When a supervised process crashes and restarts repeatedly, it can crash its supervisor, which restarts and crashes and at some point it causes the root application supervisor to crash.

This has hit me a couple times now… and I’m wondering if there are some decent ways to deal with this? Is it generally handled with deeper nesting, higher restart thresholds, delayed process actions that could cause errors? Other techniques?
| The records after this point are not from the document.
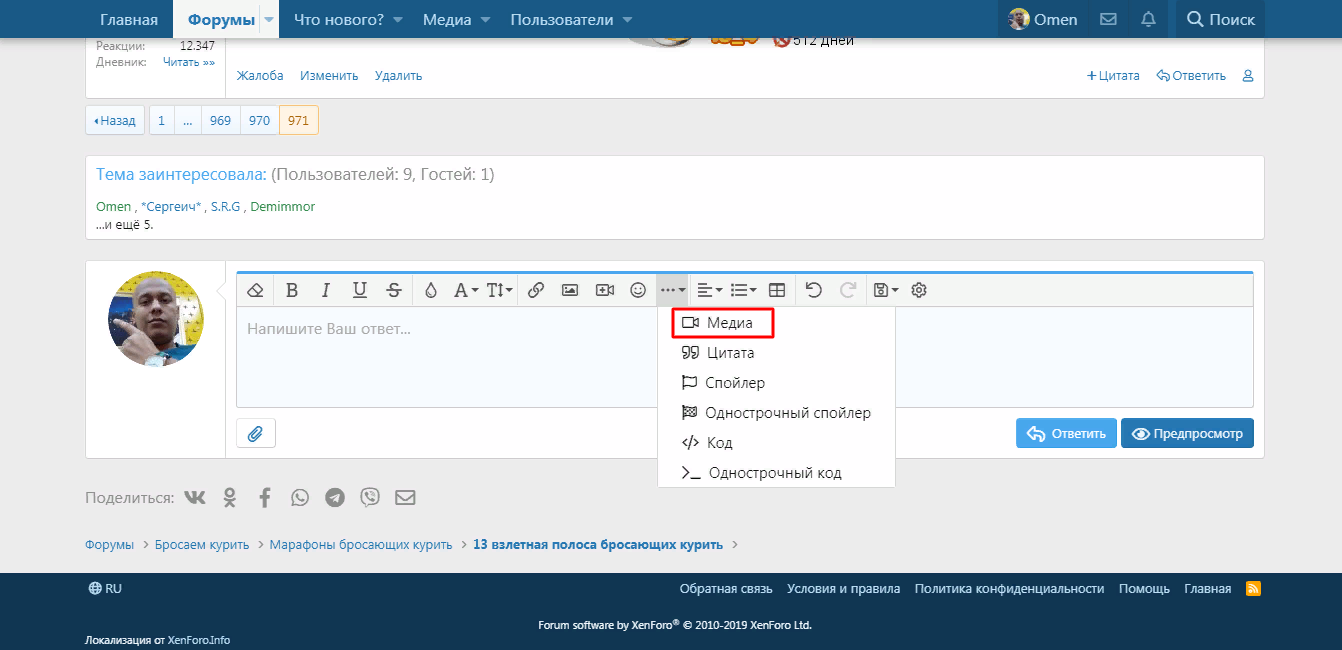Click the undo arrow in toolbar

pos(814,290)
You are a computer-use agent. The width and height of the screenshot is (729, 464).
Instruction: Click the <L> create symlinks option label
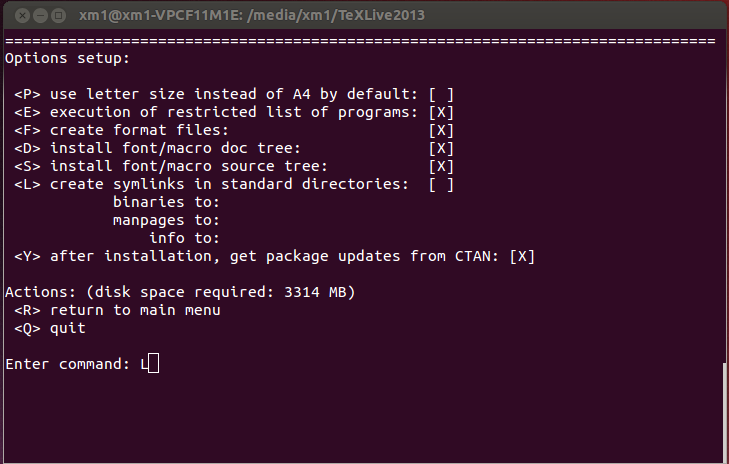pos(211,185)
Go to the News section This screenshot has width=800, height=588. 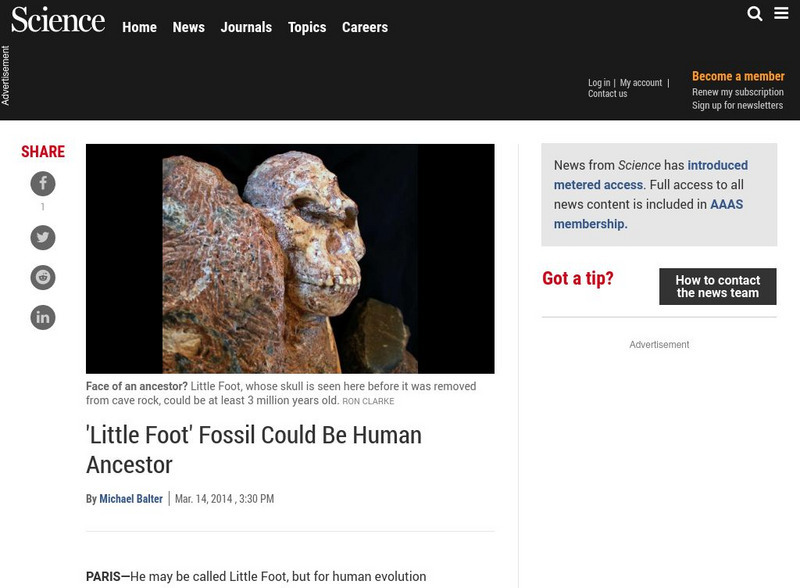(x=188, y=27)
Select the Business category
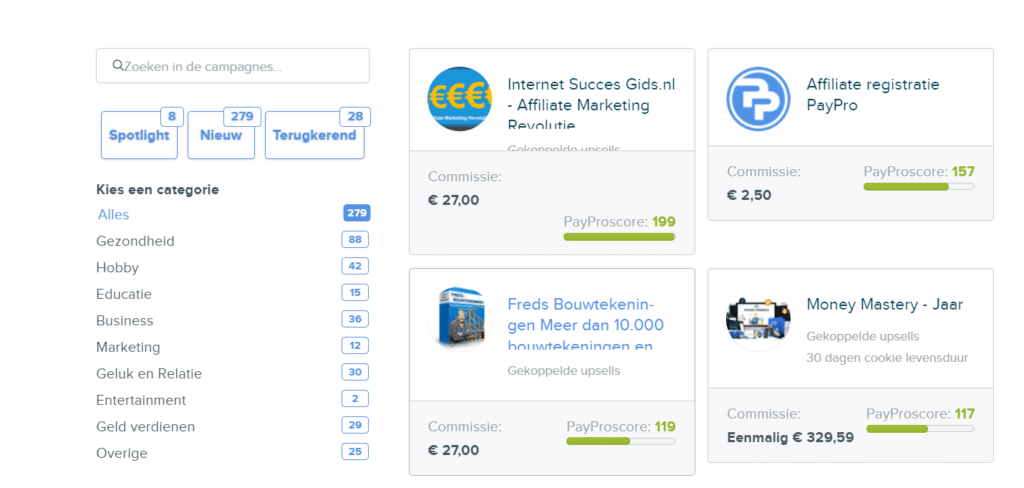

I am basically looking to have part of my application down rather than fully down (so that it can be inspected and/or fixed with hot code loading).

Thanks!

LostKobrakai · September 24, 2020, 3:33pm

You’ll need to handle at least the part of “now stop trying” manually. Supervisors are meant to keep trying – they operate under the assumption that human intervention might need a technician driving to the device.
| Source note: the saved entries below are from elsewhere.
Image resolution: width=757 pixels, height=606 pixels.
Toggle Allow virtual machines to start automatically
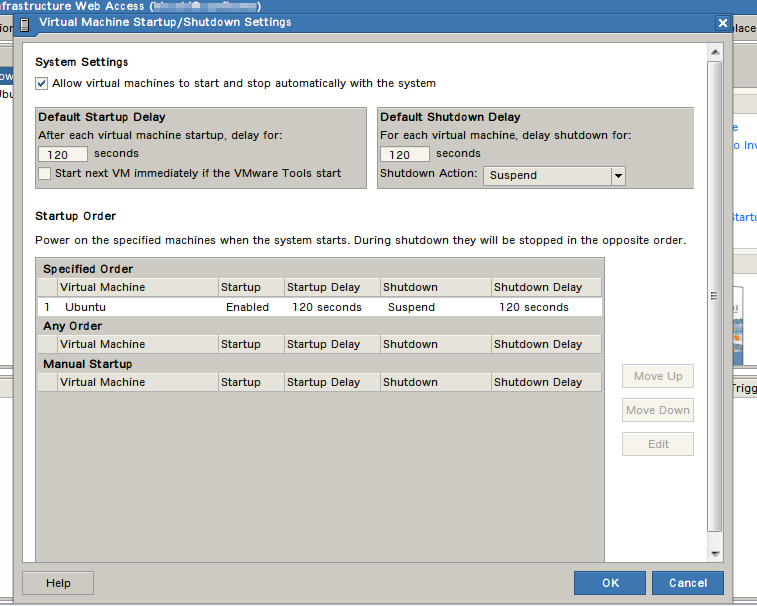tap(42, 84)
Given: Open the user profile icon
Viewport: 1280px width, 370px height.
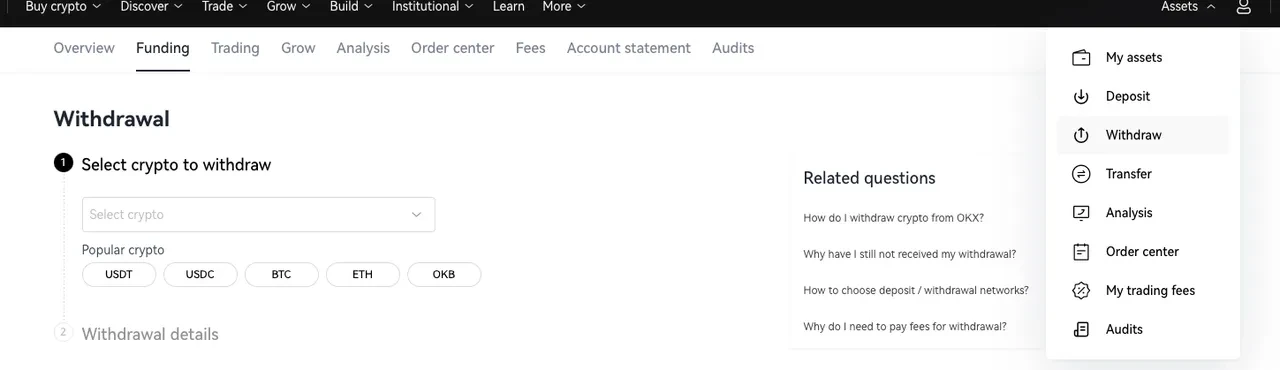Looking at the screenshot, I should tap(1243, 7).
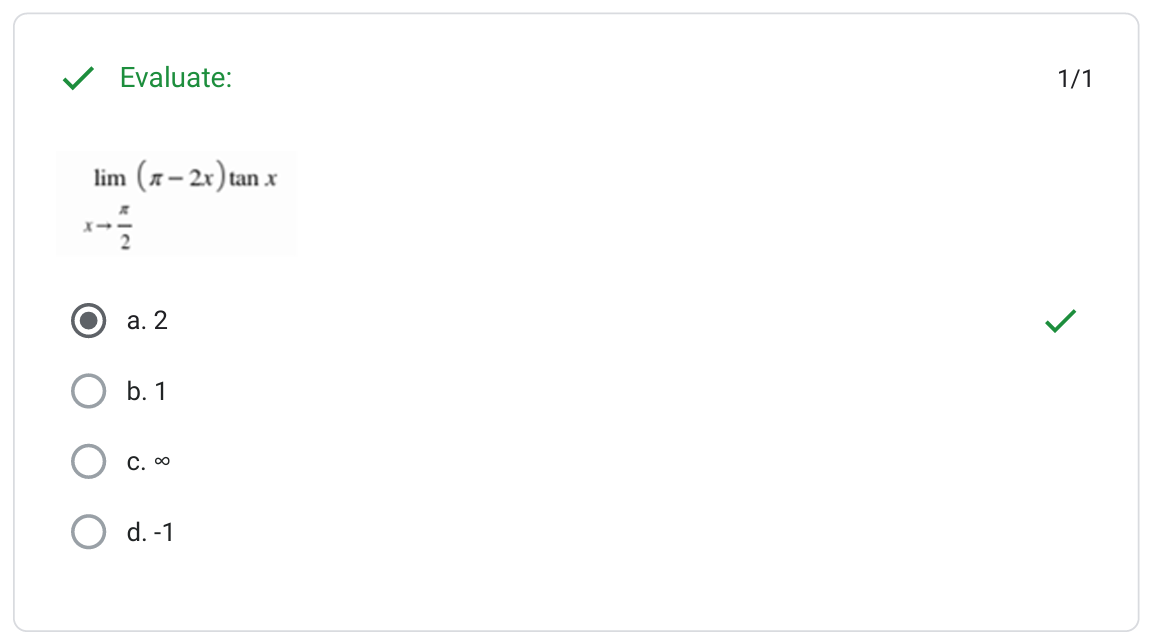1153x643 pixels.
Task: Mark the radio button for option d
Action: tap(89, 532)
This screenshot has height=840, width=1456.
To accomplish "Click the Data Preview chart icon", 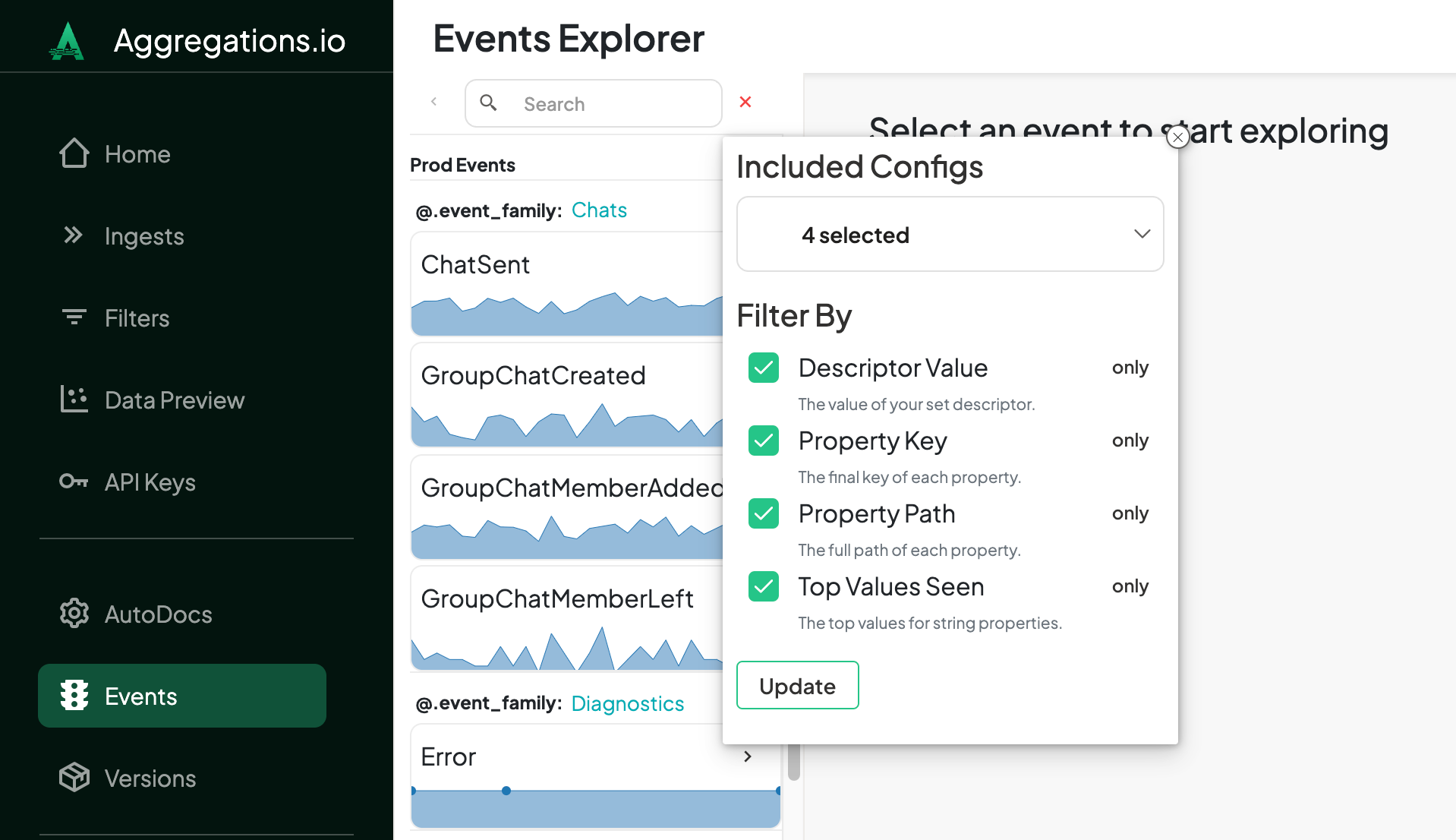I will click(74, 399).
That’s why you always want something OS level as well like heart or systemd.

darkmarmot · September 24, 2020, 7:56pm

Thanks!

We have a large cluster across multiple data centers that we regularly upgrade. Our main problem has been when incompatible versions of code are released into the cluster. We’re looking for ways to prevent all the nodes from crashing en masse due to a bad mistake in which “bad” data passes between node boundaries.
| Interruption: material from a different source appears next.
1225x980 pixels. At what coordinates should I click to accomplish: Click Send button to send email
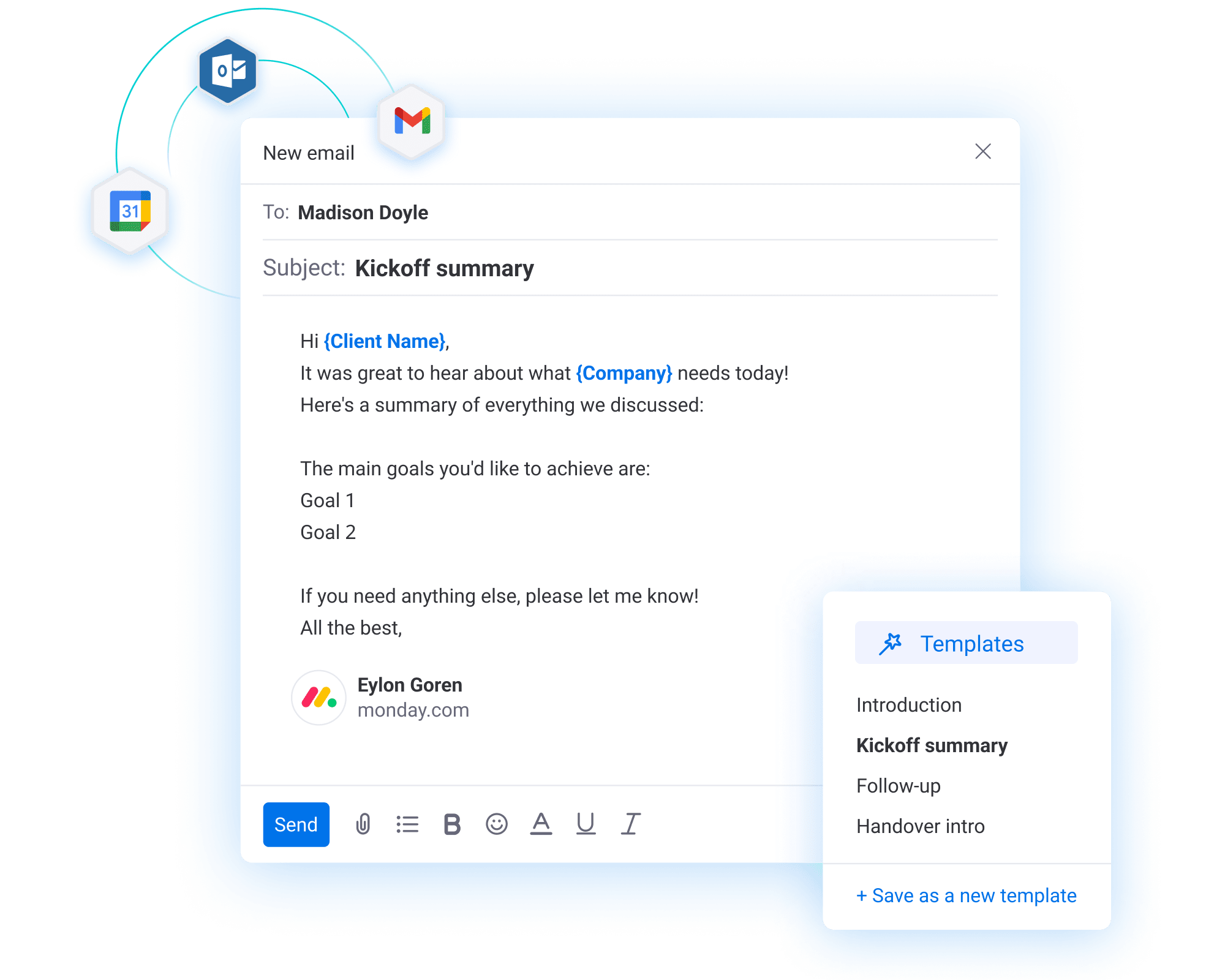tap(296, 824)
I’m experimenting now with using configurable Process.sleep calls via GenServer's handle_continue to throttle process restarts so that repeatings failures have a deterministic upper bound for the crash rate.

wolf4earth · September 24, 2020, 8:55pm

What I’ve been doing in the past, in a larger system I’ve worked on, was to introduce another supervision layer, let’s call it the parent supervisor, above the supervisor which supervised the problematic process, let’s call it the child supervisor.

The parent supervisor starts the child supervisor with the restart option set to temporary. This way the child supervisor still does it’s job as usual, until sh*t hits the metaphorical fan and it goes down. As it was started as temporary the parent supervisor won’t restart it, and acts as a circuit breaker.

Of course you either need some monitoring on top - so a human operator can step in and fix the problem - or some kind of exponential restart strategy. But at least you’ve now isolated the issue to part of your system.

Hope this helps?

darkmarmot · September 24, 2020, 9:10pm

That sounds like a good as well, thanks!

cmkarlsson · September 25, 2020, 1:03am

I know there is a really good talk from Fred Hebert about how to design robust systems

I think it is this:

https://ferd.ca/the-hitchhiker-s-guide-to-the-unexpected.html

but not sure as I think the graphic was different in the one I am thinking of.

Other useful blogs:

https://ferd.ca/it-s-about-the-guarantees.html

pedromtavares · September 25, 2020, 1:14am

Your suggestion is precisely what is recommended by the Elixir in Action book:

Opting for the :temporary strategy also means that the parent supervisor won’t be restarted due to too many failures in its children. Even if there are frequent crashes in one child process, say due to corrupt state, you’ll never take down the entire tree, which should improve the availability of the entire system.